Problem details
Among the records, which lines hold the word "agent"? Pick them out.

Data to use
# # # #
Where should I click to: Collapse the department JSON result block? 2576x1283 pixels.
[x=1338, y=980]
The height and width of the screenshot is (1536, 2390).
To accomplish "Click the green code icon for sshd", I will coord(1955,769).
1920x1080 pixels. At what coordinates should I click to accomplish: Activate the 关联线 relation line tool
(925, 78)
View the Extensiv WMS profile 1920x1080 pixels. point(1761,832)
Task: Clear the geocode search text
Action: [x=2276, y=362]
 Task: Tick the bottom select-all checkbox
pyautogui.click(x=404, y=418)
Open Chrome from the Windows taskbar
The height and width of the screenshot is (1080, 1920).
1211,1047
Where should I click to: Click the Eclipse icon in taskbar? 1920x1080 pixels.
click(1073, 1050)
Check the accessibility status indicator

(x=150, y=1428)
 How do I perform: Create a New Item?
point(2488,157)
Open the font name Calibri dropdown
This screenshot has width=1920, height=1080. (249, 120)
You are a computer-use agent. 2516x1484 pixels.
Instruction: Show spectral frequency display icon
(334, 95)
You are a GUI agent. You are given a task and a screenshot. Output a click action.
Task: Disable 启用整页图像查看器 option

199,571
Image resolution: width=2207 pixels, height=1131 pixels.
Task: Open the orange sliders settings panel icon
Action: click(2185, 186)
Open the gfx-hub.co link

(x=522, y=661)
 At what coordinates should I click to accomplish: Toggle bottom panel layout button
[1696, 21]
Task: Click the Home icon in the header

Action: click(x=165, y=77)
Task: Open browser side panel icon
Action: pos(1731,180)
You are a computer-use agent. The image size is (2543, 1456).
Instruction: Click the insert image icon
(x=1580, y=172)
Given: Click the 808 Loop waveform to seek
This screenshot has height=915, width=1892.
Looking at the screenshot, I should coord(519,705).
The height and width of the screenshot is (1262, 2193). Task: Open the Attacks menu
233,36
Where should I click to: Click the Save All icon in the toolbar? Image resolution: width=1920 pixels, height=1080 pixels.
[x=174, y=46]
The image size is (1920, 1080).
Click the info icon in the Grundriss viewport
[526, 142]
# # # #
Answer for this exercise
You are a computer-use agent. 2516x1484 pixels.
You are a GUI agent. You are given a task and a screenshot. Output a click action.
You are a computer-use agent. The image size is (2543, 1456).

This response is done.